Por Heloisa Villela
Assmaa Abu Jidian se levantou no meio da noite para atender o chamado via mídias sociais. Ela tem tentado começar a noite cada vez mais tarde, para não acordar duas ou três da manhã e passar o resto da madrugada de olhos abertos. Sem descanso. “Não sei se vou estar viva amanhã ou no próximo segundo”, disse, tentando não levantar a voz para não acordar o marido e os filhos. São quatro ao todo, a mais velha de 15 anos e o mais novinho de apenas quatro.

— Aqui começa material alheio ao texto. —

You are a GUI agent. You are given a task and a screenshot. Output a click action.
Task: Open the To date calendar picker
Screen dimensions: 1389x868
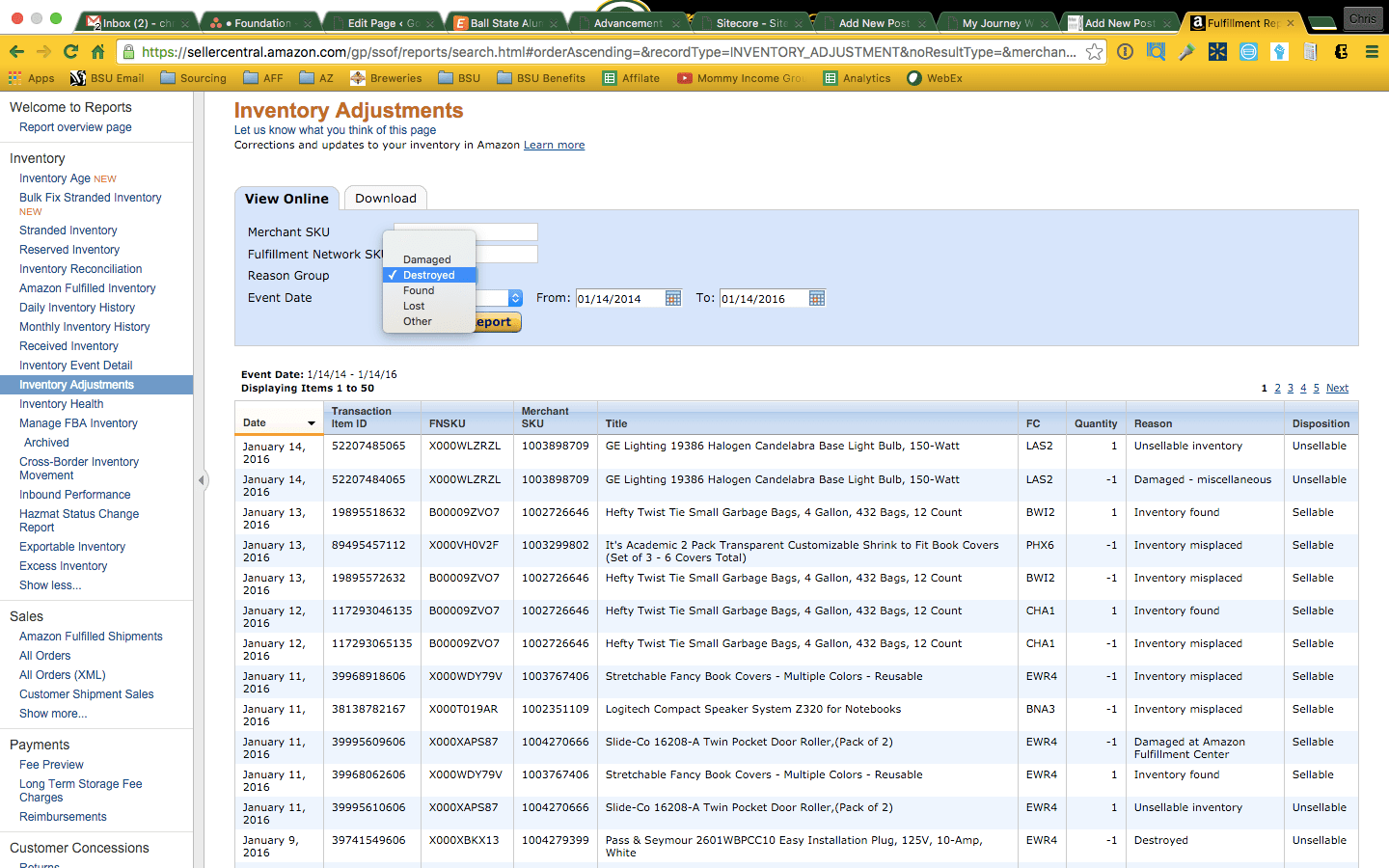[x=817, y=298]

Em um português perfeito, ela contou ao ICL Notícias como tem sobrevivido até agora, com a família, na Faixa de Gaza. Assmaa mora em Deir Al Balah, 11 quilômetros ao norte de Khan Yunis, cidade que ficou conhecida no Brasil porque vários brasileiros se abrigaram lá antes de seguir para Rafah e cruzar a fronteira com o Egito onde embarcaram para Brasília ou São Paulo em vôos da FAB. Asmaa até tentou se juntar a esses grupos, mas não conseguiu a documentação necessária.
Ela ainda tem os boletins da escola que frequentou em Duque de Caxias, no Rio de Janeiro, dos 4 aos 18 anos. Antes de entrar na faculdade, a mãe de Assmaa decidiu levar os filhos à Palestina para eles se reconectarem com os parentes e aprenderem o árabe. A visita se transformou em mudança permanente. Dois anos depois, Assmaa já estava casada e não pensava mais em voltar ao Brasil, apesar dos bons amigos que fez e manteve no Rio. Hoje, muitos procuram notícias, escrevem, telefonam.
“Essa guerra me fez ‘voltar’ para o Brasil”, diz ela, e explica: hoje ela faz vídeos e postagens na internet em português. Antes de a invasão e o genocídio começarem, fazia tudo em árabe. Ela lamenta que a mãe nunca se preocupou em naturalizar os filhos. Se tivesse tomado as providências, Assmaa poderia ter deixado a zona de conflito com o marido e os filhos.
E ele, o marido, gostaria de ir para o Brasil?
“Caraca! Ele sonha com isso”, diz a brasileira-palestina no melhor carioquês possível.
Mas a possibilidade de deixar Gaza para território mais seguro parece muito distante. Assmaa continua morando no apartamento que a família ocupa, em um prédio dos parentes do marido. Uma lateral do edifício foi destruída por uma bomba, mas o apartamento dela continua de pé, com algumas paredes rachadas que dificilmente resistirão a uma outra explosão. Sem prestar muita atenção nesse “detalhe”, ela se preocupa com tudo mais que enxerga em volta.
A cidade, antes um lugar tranquilo, está lotada de gente desempregada e faminta. Em algumas barracas erguidas no centro, às vezes ainda se encontra alguma comida à venda, remédios ou um profissional de saúde. Mas emprego é algo raro e dinheiro também. Assmaa se sente privilegiada em meio à destruição que hoje é o único cenário à vista.
“Outro dia eu estava deitada, com dois cobertores, e ainda assim sentia frio. Fiquei pensando nas pessoas que estão dormindo na rua, na praia, naquela areia úmida na pele… por isso muita gente está morrendo congelada”, disse.
Atender as crianças, evitar que elas fiquem eternamente destruídas emocionalmente, distantes dos estudos, sem falar em acesso à comida, são as outras preocupações que impedem o sono por mais de quatro horas por noite.
Assmaa também chama a minha atenção para problemas óbvios, como a falta de luz. De dia, ela faz tudo o que pode. Cozinha, se tiver o que cozinhar. Lava roupa na mão porque não tem outro jeito, e arruma o que é possível, antes do sol se pôr e a casa mergulhar na escuridão. Mas a internet, a comunicação com o mundo, fora da Faixa de Gaza, ainda é possível. Porém, Assmaa já não vê nisso uma grande vantagem já que as imagens e informações de Gaza chegam ao mundo todo, mas o genocídio continua.
“Não tenho mais o que falar! Que histórias vocês ainda não sabem?”, me pergunta, do outro lado da linha, lembrando os casos mais emblemáticos que o mundo inteiro conheceu no último ano. O menino queimado vivo no hospital, com o soro ainda na veia; o pai que foi registrar o nascimento de filhos gêmeos e voltou com os papéis e encontrou as crianças mortas por um ataque israelense; o médico do hospital Al Shifa, torturado e morto pelos militares de Israel e mais uma série de exemplos que são de conhecimento público. Mundial.
E ainda assim, nada muda.
Os ataques, os bombardeios, a destruição continuam.